> **Task prompt**: Copy nothing from the entries below except the lines from the one containing "Интервью (269, 671)" through the one containing "Cookie Policy (68, 1294)", and copy those exactly.

(Stored data)
----------------------------------------
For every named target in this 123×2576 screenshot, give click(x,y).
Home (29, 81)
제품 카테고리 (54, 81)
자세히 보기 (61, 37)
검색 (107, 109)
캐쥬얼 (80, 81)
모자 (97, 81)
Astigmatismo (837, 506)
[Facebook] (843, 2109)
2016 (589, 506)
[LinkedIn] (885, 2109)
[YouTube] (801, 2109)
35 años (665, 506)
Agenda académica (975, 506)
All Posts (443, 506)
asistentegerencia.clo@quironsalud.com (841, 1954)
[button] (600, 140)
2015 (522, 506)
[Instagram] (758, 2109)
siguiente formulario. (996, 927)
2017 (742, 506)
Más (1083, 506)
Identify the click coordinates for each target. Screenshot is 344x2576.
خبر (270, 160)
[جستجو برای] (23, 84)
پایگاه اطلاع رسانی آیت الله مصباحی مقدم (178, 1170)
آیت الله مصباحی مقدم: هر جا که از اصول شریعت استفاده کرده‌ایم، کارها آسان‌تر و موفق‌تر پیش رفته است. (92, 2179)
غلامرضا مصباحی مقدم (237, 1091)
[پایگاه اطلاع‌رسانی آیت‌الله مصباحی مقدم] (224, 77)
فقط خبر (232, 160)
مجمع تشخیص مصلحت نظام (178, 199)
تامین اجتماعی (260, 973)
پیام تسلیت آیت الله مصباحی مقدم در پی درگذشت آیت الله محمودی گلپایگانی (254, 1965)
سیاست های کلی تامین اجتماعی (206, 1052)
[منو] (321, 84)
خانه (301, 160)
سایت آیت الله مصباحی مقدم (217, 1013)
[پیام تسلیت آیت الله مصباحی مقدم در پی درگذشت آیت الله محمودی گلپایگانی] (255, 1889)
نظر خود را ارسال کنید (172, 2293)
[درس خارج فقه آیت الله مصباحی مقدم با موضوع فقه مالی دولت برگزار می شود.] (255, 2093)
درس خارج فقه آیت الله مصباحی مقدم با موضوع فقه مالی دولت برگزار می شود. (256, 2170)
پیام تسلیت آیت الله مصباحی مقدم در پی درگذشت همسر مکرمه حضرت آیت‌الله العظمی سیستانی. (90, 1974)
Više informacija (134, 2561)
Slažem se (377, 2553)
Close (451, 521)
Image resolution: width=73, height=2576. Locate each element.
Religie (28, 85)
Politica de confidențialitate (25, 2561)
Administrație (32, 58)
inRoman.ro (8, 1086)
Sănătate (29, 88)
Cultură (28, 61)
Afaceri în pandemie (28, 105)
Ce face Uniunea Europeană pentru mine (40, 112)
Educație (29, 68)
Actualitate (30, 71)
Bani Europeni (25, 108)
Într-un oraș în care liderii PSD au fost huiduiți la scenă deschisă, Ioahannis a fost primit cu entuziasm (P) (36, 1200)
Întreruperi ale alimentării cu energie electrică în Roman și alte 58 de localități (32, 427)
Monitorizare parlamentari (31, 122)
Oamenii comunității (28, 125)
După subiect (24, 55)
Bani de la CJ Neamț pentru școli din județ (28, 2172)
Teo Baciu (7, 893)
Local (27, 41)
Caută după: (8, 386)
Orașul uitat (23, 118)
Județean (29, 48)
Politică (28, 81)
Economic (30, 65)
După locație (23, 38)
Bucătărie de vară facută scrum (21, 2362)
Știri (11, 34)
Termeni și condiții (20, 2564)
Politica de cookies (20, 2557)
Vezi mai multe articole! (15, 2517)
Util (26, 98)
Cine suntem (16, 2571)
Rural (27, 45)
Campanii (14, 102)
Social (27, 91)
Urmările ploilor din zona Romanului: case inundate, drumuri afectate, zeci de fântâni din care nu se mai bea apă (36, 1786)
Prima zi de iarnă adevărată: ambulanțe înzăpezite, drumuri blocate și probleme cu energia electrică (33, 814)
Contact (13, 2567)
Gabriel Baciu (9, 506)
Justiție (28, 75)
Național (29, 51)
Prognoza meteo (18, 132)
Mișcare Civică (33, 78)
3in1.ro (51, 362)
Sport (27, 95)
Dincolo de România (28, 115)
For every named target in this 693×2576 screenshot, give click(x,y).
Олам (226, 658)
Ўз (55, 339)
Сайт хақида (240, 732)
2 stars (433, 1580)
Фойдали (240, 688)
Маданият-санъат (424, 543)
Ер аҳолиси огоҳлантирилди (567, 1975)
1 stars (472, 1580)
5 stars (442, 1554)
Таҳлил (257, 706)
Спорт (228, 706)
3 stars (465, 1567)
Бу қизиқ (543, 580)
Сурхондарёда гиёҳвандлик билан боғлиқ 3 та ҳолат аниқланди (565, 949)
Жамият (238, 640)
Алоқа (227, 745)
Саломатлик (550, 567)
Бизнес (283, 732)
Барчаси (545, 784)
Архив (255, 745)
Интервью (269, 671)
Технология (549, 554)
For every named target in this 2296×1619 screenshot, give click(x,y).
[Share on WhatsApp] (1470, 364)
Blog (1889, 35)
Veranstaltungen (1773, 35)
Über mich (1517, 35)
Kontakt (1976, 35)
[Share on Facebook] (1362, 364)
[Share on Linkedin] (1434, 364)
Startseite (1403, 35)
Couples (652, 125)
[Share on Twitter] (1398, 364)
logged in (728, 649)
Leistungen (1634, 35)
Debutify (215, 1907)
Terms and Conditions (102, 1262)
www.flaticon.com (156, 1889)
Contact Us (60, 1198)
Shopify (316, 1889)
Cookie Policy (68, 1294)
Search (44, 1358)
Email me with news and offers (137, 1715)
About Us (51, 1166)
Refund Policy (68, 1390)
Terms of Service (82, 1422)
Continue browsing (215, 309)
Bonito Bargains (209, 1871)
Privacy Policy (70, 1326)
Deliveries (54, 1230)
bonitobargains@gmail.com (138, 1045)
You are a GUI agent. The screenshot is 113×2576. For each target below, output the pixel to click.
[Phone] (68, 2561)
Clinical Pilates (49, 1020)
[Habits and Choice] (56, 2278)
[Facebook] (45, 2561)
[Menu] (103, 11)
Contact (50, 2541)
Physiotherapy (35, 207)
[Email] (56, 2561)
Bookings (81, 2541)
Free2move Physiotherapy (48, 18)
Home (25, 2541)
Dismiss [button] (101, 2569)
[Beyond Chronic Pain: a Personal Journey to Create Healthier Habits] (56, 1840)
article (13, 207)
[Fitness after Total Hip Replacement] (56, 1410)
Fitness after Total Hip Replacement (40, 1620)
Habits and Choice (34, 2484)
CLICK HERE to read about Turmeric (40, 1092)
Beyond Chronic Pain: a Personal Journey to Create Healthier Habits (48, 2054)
----------------------------------------
> **Answer section**:
Интервью (269, 671)
Технология (549, 554)
For every named target in this 2296×1619 screenshot, give click(x,y).
[Share on WhatsApp] (1470, 364)
Blog (1889, 35)
Veranstaltungen (1773, 35)
Über mich (1517, 35)
Kontakt (1976, 35)
[Share on Facebook] (1362, 364)
[Share on Linkedin] (1434, 364)
Startseite (1403, 35)
Couples (652, 125)
[Share on Twitter] (1398, 364)
logged in (728, 649)
Leistungen (1634, 35)
Debutify (215, 1907)
Terms and Conditions (102, 1262)
www.flaticon.com (156, 1889)
Contact Us (60, 1198)
Shopify (316, 1889)
Cookie Policy (68, 1294)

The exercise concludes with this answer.